Ils restent toutefois compréhensibles, car pour une grande partie des cas de figure, c’est
une logique globale qui est à mettre en cause. En effet, la maltraitance s’élabore souvent
de façon progressive et pernicieuse et se matérialise souvent par des actes non
conscients et qui ne peuvent être compris que si l’on se réfère à une approche ou à une
construction systémique. Ainsi, ce phénomène de la maltraitance ne pourra être
rigoureusement traité qu’en s’attachant à le décrypter sous cet angle. Il doit donc nous
inviter à devoir prendre conscience à la fois de la complexité des situations et de leur
caractère multifactoriel et multiforme.
La prévention ne se réduit pas seulement à une pratique ou un ensemble d’actions à
mettre en place indépendamment d’une réflexion, d’un croisement des regards
(sociologique, culturel, managérial, juridique,…). C’est aussi une science pluridisciplinaire
qui doit œuvrer pour une compréhension fine de ce qui se joue et de ce qui doit permettre
d’adapter efficacement les politiques de prévention, d’accompagnement des victimes et
de formation.
Aborder ce phénomène sous cet angle suppose l’implication de tous les acteurs,
individuels, organisationnels ou institutionnels, susceptibles de faciliter l’identification des
signes de maltraitances et des facteurs favorisants, la compréhension et l’analyser des
mécanismes et logiques sous-jacentes. Sur ce point, bien qu’il soit urgent de réagir et
d’agir, on ne peut que souligner toute politique visant à encourager, développer et
soutenir la recherche scientifique dont les savoirs rigoureusement établis ne peuvent
qu’enrichir, fonder et légitimer l’orientation des politiques et divers dispositifs idoines et
notamment en matière de prévention, de formation et d’évaluation des actions menées.

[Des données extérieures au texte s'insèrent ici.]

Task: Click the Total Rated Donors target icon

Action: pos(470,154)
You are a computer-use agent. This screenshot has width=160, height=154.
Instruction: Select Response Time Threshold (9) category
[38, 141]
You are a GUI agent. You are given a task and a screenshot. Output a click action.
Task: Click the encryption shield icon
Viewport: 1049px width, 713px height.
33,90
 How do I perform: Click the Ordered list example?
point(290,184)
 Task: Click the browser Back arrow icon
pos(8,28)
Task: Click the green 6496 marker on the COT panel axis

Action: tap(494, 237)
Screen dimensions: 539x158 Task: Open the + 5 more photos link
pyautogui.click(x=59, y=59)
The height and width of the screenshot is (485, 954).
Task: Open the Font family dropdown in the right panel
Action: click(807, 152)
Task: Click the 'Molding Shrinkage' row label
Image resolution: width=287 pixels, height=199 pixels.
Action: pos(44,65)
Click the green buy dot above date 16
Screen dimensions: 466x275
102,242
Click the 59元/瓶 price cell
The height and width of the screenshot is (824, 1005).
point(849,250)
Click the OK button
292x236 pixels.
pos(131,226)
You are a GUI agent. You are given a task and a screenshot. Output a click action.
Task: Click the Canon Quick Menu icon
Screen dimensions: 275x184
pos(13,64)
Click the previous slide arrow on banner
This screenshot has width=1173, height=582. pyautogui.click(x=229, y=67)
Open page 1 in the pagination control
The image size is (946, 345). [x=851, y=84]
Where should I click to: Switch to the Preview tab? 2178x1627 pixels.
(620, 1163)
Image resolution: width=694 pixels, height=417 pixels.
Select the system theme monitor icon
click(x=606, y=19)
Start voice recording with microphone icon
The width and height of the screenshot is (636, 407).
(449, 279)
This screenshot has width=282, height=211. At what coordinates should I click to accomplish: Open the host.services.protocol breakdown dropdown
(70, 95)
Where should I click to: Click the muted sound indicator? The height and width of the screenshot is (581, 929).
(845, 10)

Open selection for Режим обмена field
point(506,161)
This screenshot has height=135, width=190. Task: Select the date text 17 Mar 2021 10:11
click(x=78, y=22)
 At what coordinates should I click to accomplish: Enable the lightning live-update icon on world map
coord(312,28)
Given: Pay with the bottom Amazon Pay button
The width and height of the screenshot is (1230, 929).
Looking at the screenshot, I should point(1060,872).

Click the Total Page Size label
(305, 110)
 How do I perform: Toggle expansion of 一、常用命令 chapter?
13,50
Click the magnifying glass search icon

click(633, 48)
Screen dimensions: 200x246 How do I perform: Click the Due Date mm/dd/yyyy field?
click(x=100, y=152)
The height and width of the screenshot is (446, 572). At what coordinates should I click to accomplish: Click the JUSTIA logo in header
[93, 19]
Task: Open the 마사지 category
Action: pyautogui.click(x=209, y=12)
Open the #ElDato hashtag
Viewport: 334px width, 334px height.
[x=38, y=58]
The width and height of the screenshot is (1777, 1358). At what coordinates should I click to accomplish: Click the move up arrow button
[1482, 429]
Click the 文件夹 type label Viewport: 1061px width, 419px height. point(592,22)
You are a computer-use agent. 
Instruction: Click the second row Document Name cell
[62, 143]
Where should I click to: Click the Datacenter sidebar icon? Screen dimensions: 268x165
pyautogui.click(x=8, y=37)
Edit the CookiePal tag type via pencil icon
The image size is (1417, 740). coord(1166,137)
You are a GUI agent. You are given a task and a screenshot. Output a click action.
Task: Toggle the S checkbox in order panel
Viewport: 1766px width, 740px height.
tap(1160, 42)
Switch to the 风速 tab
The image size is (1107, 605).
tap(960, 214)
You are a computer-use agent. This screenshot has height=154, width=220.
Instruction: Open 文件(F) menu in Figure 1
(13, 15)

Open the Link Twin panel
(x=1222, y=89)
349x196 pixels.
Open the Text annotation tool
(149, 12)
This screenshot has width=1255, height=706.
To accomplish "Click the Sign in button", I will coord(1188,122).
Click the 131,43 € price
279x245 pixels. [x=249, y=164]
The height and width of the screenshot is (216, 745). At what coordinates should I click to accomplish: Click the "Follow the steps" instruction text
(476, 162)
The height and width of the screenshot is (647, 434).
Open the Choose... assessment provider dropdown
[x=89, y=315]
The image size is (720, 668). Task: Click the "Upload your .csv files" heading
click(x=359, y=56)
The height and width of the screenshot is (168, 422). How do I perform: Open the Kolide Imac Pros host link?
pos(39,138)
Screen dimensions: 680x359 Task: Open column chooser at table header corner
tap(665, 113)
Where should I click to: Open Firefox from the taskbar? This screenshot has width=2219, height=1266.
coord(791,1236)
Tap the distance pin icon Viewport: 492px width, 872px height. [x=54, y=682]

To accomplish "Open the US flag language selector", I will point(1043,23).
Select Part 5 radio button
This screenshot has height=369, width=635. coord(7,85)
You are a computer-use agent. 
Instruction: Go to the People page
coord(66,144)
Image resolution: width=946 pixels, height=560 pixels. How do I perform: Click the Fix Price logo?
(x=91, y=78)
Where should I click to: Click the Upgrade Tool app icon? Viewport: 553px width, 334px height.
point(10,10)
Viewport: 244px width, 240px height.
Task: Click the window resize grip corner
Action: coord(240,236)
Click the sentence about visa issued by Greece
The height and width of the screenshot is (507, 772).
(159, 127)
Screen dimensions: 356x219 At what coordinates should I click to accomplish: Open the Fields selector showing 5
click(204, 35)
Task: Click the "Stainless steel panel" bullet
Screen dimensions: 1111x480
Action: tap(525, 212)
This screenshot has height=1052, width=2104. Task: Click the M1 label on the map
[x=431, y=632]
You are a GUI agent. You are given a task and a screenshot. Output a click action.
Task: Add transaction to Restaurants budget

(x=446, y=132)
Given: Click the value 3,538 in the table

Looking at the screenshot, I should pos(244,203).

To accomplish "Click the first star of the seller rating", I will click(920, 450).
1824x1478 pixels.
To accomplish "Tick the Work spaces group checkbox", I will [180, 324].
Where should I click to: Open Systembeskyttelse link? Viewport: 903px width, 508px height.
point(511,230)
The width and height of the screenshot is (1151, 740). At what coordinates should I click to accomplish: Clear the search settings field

Outre ces préconisations, il convient également de compter d’une part sur la volonté de
ces acteurs, qui passe nécessairement par un soutien des institutions mais avant tout par
un esprit de coopération inconditionnelle et proactif. On comprend alors que la logique de
partenariat que cela suppose nécessite le développement et la valorisation d’une culture
commune qu’il convient de diffuser à l’ensemble des citoyens et la société et ce, quel que
soit le niveau de relation ou d’implication concerné.
Enfin, il est essentiel d’avancer avec un souci de vulgarisation et d’une diffusion sans état
d’âme des informations juridiques et de ce qui est proposé ou en vigueur afin de pouvoir
déjouer les attentes normatives et agir sur les discours et pratiques ambiants trop
souvent complices des résistances au changement.
Il va sans dire que le réseau des acteurs associatifs, qu’ils soient bénévoles ou
professionnels, dont l’intelligence est de considérer que chaque maltraitance est une
preuve d’incapacité à agir ensemble doit impérativement être largement soutenu et
valorisé. La victime, ou le témoin, doit savoir qu’elle peut ne pas être seule dans son
calvaire, qu’elle peut sortir de sa torpeur, de son mutisme ou de sa gêne et qu’une
réponse globale peut être apportée. Cette perspective nouvelle est fidèlement reprise,
affichée et incarnée par le réseau 3977 contre la maltraitance. Elle redonne de la
complexité à la situation et permettra inéluctablement d’accroître les niveaux de
conscience, de contrôle des mécanismes sous-jacents et d’efficacité en matière de lutte
et de prévention de la maltraitance.